▸ Records to use:
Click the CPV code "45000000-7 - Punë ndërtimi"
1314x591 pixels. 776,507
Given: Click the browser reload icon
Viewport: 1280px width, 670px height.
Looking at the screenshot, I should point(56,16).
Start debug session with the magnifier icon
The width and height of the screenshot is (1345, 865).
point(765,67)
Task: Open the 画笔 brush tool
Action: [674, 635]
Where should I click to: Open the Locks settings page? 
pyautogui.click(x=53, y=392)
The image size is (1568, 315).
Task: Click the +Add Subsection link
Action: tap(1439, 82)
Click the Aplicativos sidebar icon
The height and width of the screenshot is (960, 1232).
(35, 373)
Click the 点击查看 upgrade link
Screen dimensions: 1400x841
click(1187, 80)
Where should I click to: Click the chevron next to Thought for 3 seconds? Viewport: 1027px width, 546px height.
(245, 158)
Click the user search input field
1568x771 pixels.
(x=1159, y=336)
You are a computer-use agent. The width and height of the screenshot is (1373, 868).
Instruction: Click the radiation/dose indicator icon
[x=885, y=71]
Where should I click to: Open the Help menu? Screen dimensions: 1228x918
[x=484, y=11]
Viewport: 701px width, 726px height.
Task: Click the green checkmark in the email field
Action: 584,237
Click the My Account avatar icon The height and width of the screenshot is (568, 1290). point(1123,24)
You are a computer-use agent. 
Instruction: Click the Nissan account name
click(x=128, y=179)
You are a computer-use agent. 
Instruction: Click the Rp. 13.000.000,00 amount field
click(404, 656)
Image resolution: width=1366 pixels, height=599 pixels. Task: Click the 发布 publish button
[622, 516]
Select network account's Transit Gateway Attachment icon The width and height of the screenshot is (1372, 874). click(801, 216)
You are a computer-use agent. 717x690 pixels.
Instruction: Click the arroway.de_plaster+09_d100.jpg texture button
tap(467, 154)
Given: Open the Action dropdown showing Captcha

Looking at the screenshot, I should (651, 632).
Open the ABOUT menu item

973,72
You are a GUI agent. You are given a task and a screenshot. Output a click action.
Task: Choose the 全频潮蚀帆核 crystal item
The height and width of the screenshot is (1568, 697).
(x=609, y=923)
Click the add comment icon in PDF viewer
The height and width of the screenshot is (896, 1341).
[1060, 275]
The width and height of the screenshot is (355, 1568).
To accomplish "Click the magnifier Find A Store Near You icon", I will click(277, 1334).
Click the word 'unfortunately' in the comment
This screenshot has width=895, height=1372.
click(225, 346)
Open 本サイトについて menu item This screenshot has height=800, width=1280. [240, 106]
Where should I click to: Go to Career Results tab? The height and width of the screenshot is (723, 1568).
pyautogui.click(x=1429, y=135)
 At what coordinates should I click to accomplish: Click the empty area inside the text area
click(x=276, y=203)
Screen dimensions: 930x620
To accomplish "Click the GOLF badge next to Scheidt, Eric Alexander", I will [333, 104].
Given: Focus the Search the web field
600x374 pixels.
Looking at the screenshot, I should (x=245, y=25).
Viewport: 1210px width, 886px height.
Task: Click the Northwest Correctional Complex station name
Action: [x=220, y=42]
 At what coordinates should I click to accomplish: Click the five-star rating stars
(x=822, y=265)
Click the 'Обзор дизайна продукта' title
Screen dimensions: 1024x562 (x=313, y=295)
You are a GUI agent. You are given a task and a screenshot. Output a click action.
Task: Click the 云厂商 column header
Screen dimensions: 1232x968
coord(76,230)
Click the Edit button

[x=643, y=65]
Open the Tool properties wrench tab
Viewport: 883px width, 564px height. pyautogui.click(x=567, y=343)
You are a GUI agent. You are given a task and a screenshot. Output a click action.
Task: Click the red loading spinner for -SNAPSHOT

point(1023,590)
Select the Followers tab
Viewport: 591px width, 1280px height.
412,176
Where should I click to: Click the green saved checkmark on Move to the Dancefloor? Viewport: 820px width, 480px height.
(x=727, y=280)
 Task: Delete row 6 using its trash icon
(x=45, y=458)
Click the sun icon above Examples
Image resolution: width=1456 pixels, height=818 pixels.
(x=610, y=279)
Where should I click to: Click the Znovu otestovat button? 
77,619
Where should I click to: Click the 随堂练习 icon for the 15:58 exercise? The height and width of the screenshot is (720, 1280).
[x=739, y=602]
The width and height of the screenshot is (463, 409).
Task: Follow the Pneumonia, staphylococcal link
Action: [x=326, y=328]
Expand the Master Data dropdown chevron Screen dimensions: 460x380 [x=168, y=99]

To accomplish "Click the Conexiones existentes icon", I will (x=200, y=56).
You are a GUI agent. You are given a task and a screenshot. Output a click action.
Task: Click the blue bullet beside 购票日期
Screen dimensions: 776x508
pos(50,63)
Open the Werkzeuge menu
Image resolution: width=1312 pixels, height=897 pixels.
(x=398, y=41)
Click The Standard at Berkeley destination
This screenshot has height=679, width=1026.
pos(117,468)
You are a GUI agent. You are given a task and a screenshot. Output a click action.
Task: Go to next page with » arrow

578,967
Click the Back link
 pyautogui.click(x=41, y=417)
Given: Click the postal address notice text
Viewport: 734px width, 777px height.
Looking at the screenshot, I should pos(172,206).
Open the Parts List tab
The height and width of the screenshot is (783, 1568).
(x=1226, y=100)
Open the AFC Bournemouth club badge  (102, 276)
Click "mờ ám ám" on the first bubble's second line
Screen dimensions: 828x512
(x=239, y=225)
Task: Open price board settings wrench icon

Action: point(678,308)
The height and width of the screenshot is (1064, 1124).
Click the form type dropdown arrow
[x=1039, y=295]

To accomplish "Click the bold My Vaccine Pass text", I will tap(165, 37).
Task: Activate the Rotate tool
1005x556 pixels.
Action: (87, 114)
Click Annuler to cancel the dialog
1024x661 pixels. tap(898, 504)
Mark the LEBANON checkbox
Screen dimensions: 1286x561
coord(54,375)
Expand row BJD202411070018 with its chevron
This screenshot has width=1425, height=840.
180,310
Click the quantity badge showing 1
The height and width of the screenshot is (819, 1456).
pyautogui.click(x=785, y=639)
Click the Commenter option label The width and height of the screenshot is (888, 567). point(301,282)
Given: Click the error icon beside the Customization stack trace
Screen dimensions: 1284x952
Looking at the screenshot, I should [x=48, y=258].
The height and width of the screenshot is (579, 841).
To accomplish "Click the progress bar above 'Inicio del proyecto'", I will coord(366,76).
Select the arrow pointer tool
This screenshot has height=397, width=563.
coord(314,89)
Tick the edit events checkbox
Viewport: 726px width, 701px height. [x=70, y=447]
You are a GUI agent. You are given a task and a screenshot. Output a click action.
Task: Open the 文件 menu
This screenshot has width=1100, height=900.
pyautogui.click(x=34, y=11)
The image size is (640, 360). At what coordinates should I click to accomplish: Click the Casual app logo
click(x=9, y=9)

▸ The task:
Once more, give all the records exactly as they were written.

▸ Output of the task:
Click the CPV code "45000000-7 - Punë ndërtimi"
1314x591 pixels. 776,507
Given: Click the browser reload icon
Viewport: 1280px width, 670px height.
Looking at the screenshot, I should point(56,16).
Start debug session with the magnifier icon
The width and height of the screenshot is (1345, 865).
point(765,67)
Task: Open the 画笔 brush tool
Action: [674, 635]
Where should I click to: Open the Locks settings page? 
pyautogui.click(x=53, y=392)
The image size is (1568, 315).
Task: Click the +Add Subsection link
Action: tap(1439, 82)
Click the Aplicativos sidebar icon
The height and width of the screenshot is (960, 1232).
(35, 373)
Click the 点击查看 upgrade link
Screen dimensions: 1400x841
click(1187, 80)
Where should I click to: Click the chevron next to Thought for 3 seconds? Viewport: 1027px width, 546px height.
(245, 158)
Click the user search input field
1568x771 pixels.
(x=1159, y=336)
You are a computer-use agent. The width and height of the screenshot is (1373, 868).
Instruction: Click the radiation/dose indicator icon
[x=885, y=71]
Where should I click to: Open the Help menu? Screen dimensions: 1228x918
[x=484, y=11]
Viewport: 701px width, 726px height.
Task: Click the green checkmark in the email field
Action: 584,237
Click the My Account avatar icon The height and width of the screenshot is (568, 1290). point(1123,24)
You are a computer-use agent. 
Instruction: Click the Nissan account name
click(x=128, y=179)
You are a computer-use agent. 
Instruction: Click the Rp. 13.000.000,00 amount field
click(404, 656)
Image resolution: width=1366 pixels, height=599 pixels. Task: Click the 发布 publish button
[622, 516]
Select network account's Transit Gateway Attachment icon The width and height of the screenshot is (1372, 874). click(801, 216)
You are a computer-use agent. 717x690 pixels.
Instruction: Click the arroway.de_plaster+09_d100.jpg texture button
tap(467, 154)
Given: Open the Action dropdown showing Captcha

Looking at the screenshot, I should (651, 632).
Open the ABOUT menu item

973,72
You are a GUI agent. You are given a task and a screenshot. Output a click action.
Task: Choose the 全频潮蚀帆核 crystal item
The height and width of the screenshot is (1568, 697).
(x=609, y=923)
Click the add comment icon in PDF viewer
The height and width of the screenshot is (896, 1341).
[1060, 275]
The width and height of the screenshot is (355, 1568).
To accomplish "Click the magnifier Find A Store Near You icon", I will click(277, 1334).
Click the word 'unfortunately' in the comment
This screenshot has width=895, height=1372.
click(225, 346)
Open 本サイトについて menu item This screenshot has height=800, width=1280. [240, 106]
Where should I click to: Go to Career Results tab? The height and width of the screenshot is (723, 1568).
pyautogui.click(x=1429, y=135)
 At what coordinates should I click to accomplish: Click the empty area inside the text area
click(x=276, y=203)
Screen dimensions: 930x620
To accomplish "Click the GOLF badge next to Scheidt, Eric Alexander", I will [333, 104].
Given: Focus the Search the web field
600x374 pixels.
Looking at the screenshot, I should (x=245, y=25).
Viewport: 1210px width, 886px height.
Task: Click the Northwest Correctional Complex station name
Action: [x=220, y=42]
 At what coordinates should I click to accomplish: Click the five-star rating stars
(x=822, y=265)
Click the 'Обзор дизайна продукта' title
Screen dimensions: 1024x562 (x=313, y=295)
You are a GUI agent. You are given a task and a screenshot. Output a click action.
Task: Click the 云厂商 column header
Screen dimensions: 1232x968
coord(76,230)
Click the Edit button

[x=643, y=65]
Open the Tool properties wrench tab
Viewport: 883px width, 564px height. pyautogui.click(x=567, y=343)
You are a GUI agent. You are given a task and a screenshot. Output a click action.
Task: Click the red loading spinner for -SNAPSHOT

point(1023,590)
Select the Followers tab
Viewport: 591px width, 1280px height.
412,176
Where should I click to: Click the green saved checkmark on Move to the Dancefloor? Viewport: 820px width, 480px height.
(x=727, y=280)
 Task: Delete row 6 using its trash icon
(x=45, y=458)
Click the sun icon above Examples
Image resolution: width=1456 pixels, height=818 pixels.
(x=610, y=279)
Where should I click to: Click the Znovu otestovat button? 
77,619
Where should I click to: Click the 随堂练习 icon for the 15:58 exercise? The height and width of the screenshot is (720, 1280).
[x=739, y=602]
The width and height of the screenshot is (463, 409).
Task: Follow the Pneumonia, staphylococcal link
Action: [x=326, y=328]
Expand the Master Data dropdown chevron Screen dimensions: 460x380 [x=168, y=99]

To accomplish "Click the Conexiones existentes icon", I will (x=200, y=56).
You are a GUI agent. You are given a task and a screenshot. Output a click action.
Task: Click the blue bullet beside 购票日期
Screen dimensions: 776x508
pos(50,63)
Open the Werkzeuge menu
Image resolution: width=1312 pixels, height=897 pixels.
(x=398, y=41)
Click The Standard at Berkeley destination
This screenshot has height=679, width=1026.
pos(117,468)
You are a GUI agent. You are given a task and a screenshot. Output a click action.
Task: Go to next page with » arrow

578,967
Click the Back link
 pyautogui.click(x=41, y=417)
Given: Click the postal address notice text
Viewport: 734px width, 777px height.
Looking at the screenshot, I should pos(172,206).
Open the Parts List tab
The height and width of the screenshot is (783, 1568).
(x=1226, y=100)
Open the AFC Bournemouth club badge  (102, 276)
Click "mờ ám ám" on the first bubble's second line
Screen dimensions: 828x512
(x=239, y=225)
Task: Open price board settings wrench icon

Action: point(678,308)
The height and width of the screenshot is (1064, 1124).
Click the form type dropdown arrow
[x=1039, y=295]

To accomplish "Click the bold My Vaccine Pass text", I will tap(165, 37).
Task: Activate the Rotate tool
1005x556 pixels.
Action: (87, 114)
Click Annuler to cancel the dialog
1024x661 pixels. tap(898, 504)
Mark the LEBANON checkbox
Screen dimensions: 1286x561
coord(54,375)
Expand row BJD202411070018 with its chevron
This screenshot has width=1425, height=840.
180,310
Click the quantity badge showing 1
The height and width of the screenshot is (819, 1456).
pyautogui.click(x=785, y=639)
Click the Commenter option label The width and height of the screenshot is (888, 567). point(301,282)
Given: Click the error icon beside the Customization stack trace
Screen dimensions: 1284x952
Looking at the screenshot, I should [x=48, y=258].
The height and width of the screenshot is (579, 841).
To accomplish "Click the progress bar above 'Inicio del proyecto'", I will coord(366,76).
Select the arrow pointer tool
This screenshot has height=397, width=563.
coord(314,89)
Tick the edit events checkbox
Viewport: 726px width, 701px height. [x=70, y=447]
You are a GUI agent. You are given a task and a screenshot. Output a click action.
Task: Open the 文件 menu
This screenshot has width=1100, height=900.
pyautogui.click(x=34, y=11)
The image size is (640, 360). At what coordinates should I click to accomplish: Click the Casual app logo
click(x=9, y=9)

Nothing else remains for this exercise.